Persoonlijk meesterschap

persoonlijk meesterschap.jpg

(Deze blog is in belangrijke mate ontleend aan het boek The Fifth Discipline van Peter Senge. Dus alle krediet waar ze thuis hoort.)

De eerste pijler van de lerende organisatie, de eerste discipline van de vijf, is het persoonlijk meesterschap. (Personal Mastery) Het hoofdstuk in kwestie opent met de niet mis te verstane woorden:

“Organizations learn only through individuals who learn. Individual learning does not guarantee organizational learning. But without it no organizational learning occurs.”

Het stelt de onderneming vanaf het eerste moment voor een dilemma. Persoonlijk meesterschap is noodzakelijk voor een lerende organisatie, maar als organisatie heb je er weinig vat op.

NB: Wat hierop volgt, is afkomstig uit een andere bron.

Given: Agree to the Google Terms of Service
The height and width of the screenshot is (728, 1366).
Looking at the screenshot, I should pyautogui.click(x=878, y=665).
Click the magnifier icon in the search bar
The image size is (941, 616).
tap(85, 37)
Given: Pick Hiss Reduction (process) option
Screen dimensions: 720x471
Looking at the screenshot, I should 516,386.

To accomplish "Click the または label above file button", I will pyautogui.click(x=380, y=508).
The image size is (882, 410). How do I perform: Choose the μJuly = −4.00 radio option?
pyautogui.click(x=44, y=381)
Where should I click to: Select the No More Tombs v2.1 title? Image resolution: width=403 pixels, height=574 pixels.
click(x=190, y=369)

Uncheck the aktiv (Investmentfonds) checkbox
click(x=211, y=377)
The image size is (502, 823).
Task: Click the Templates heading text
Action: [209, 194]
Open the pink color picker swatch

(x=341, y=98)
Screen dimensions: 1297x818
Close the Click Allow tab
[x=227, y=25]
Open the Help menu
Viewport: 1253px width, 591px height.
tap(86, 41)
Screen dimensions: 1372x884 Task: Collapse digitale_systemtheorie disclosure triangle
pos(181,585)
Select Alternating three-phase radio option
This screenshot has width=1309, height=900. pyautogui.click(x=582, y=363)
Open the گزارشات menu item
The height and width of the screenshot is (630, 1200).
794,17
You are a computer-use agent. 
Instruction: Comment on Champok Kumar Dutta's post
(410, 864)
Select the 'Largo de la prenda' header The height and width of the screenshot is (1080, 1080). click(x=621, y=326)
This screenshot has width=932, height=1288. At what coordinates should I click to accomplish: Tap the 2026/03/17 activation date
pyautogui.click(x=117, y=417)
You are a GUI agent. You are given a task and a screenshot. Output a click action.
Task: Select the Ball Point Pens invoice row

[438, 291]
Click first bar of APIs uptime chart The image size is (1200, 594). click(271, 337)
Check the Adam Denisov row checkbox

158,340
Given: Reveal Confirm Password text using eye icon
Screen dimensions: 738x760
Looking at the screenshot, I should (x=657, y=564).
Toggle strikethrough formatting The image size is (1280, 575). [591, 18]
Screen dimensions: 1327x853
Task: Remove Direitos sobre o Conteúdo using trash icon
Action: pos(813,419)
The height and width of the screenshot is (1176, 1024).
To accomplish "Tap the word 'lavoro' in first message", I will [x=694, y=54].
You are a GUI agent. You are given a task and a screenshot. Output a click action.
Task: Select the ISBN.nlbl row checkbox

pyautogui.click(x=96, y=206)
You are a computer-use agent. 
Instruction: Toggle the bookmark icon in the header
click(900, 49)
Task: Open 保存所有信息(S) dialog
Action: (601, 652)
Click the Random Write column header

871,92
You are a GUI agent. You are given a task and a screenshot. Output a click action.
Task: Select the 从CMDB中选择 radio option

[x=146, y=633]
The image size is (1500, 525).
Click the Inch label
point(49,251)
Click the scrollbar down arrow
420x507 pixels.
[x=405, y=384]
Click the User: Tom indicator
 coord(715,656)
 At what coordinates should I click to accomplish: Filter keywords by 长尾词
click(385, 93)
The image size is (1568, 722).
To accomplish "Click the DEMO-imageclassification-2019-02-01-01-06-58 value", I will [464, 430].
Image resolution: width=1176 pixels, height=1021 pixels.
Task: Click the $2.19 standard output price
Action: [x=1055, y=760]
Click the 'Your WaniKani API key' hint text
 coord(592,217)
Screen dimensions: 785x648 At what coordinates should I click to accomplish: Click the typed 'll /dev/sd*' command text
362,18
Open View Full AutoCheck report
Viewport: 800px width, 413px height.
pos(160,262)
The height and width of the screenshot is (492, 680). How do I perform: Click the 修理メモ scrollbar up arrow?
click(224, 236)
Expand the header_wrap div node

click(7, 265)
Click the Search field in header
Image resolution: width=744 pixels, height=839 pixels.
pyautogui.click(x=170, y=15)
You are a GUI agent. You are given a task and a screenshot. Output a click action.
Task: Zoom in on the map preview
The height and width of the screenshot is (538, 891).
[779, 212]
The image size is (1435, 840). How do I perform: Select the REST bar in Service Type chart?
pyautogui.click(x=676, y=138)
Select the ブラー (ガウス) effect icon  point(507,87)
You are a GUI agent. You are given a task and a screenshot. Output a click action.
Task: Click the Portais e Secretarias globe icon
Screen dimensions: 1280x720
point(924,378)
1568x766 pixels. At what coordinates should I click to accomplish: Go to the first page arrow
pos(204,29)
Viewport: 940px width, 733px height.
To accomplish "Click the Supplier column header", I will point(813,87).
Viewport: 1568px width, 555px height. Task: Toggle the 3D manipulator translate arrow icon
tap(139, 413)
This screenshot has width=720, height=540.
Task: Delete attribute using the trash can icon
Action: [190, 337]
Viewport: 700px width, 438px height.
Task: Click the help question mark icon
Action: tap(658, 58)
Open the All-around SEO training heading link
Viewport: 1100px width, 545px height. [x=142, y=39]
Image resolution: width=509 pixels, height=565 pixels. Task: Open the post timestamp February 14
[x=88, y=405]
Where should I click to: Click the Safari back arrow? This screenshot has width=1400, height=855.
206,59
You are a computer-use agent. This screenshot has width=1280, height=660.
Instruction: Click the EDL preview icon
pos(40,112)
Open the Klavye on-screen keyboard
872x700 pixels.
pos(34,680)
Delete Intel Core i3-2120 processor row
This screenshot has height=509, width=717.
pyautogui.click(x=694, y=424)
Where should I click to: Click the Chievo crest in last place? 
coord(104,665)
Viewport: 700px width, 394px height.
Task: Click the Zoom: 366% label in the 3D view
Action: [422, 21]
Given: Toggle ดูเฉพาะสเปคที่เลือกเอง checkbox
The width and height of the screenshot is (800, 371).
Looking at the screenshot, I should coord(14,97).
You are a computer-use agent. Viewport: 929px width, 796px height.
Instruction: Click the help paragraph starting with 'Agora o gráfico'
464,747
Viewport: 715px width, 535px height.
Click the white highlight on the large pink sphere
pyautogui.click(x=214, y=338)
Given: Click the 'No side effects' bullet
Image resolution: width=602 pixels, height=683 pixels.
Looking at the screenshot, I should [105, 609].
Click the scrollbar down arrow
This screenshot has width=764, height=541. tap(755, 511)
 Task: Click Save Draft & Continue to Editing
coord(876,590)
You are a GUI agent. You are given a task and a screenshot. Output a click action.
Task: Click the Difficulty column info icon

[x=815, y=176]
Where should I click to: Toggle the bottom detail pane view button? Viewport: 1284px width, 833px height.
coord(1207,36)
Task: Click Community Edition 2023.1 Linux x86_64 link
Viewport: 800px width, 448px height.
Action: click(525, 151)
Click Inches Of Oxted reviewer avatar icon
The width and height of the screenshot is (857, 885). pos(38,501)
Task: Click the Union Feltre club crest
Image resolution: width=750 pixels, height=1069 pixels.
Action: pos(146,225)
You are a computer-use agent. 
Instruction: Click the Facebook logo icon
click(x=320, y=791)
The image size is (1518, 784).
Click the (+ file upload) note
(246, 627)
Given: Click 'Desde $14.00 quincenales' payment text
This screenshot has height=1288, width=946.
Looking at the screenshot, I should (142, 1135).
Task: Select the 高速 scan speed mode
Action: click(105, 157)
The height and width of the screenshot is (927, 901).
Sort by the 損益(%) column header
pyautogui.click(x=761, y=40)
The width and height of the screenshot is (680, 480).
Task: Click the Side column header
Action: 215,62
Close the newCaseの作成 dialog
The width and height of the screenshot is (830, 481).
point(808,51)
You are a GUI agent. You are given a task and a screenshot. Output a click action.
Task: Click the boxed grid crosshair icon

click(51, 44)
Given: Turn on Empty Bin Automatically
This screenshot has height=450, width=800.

Je kunt het niet uitrollen zoals een nieuwe versie van Outlook. Enkel de individuele medewerkers kunnen autonoom beslissen om te investeren in persoonlijk meesterschap. Je kan het niet dwingen, en dat frustreert managers en coaches vaak.

Je kunt het uiteraard coachen. Maar ook dat biedt geen garantie. De enige mogelijkheid is om de omstandigheden in je onderneming zo vorm te geven dat het spontaan tot uiting kan komen, en gevoed en ondersteund wordt wanneer het dat doet. Je moet het trachten te ontsteken, en hopen dat de vlam blijft leven, en zich verspreidt.

Meesterschap als beeldspraak

De term 'meesterschap' roept heel wat beeldspraak op. Het verwijst naar vakmanschap, ervaring, oog voor detail, consistentie, intuïtie, en kwaliteit. Het verwijst naar persoonlijke productiviteit, in staat zijn om bergen werk te verzetten. Het roept het beeld op van de oude Japanse sensei, ver verwijderd in de bergen, gedreven door een obsessieve drang naar perfectie, door eindeloze herhaling.

Maar wat Senge in de eerste plaats bedoelt met meesterschap is het voortdurende process van persoonlijke groei door leren. En dat werk is nooit af. Persoonlijk meesterschap is een activiteit, en geen doel op zich.

Een definitie van persoonlijk meesterschap

Senge vertrekt zijn analyse vanuit de welbekende piramide van Maslov. Aan de top van die piramide, als hoogste goed, staat de behoefte aan zelfactualisatie, de inherente behoefte van elke mens om (volgens Wikipedia) de 'persoonlijkheid en groeimogelijkheden te ontwikkelen en te waarderen'.

Persoonlijk meesterschap wordt omschreven als het persoonlijke groeien door leren. Het vermogen vergroten om die resultaten tot stand te brengen die werkelijk belangrijk zijn voor jou. Leren betekent dat vermogen vergroten.

Je schept het leven, je ondergaat het niet zomaar. Iedereen kent de drang om te scheppen. Dus maak er een discipline van. Discipline in de betekenis van 'onderwerp van studie', niet in de zin van 'straf met het oog op correctie'. Persoonlijk meesterschap is een creatieve discipline.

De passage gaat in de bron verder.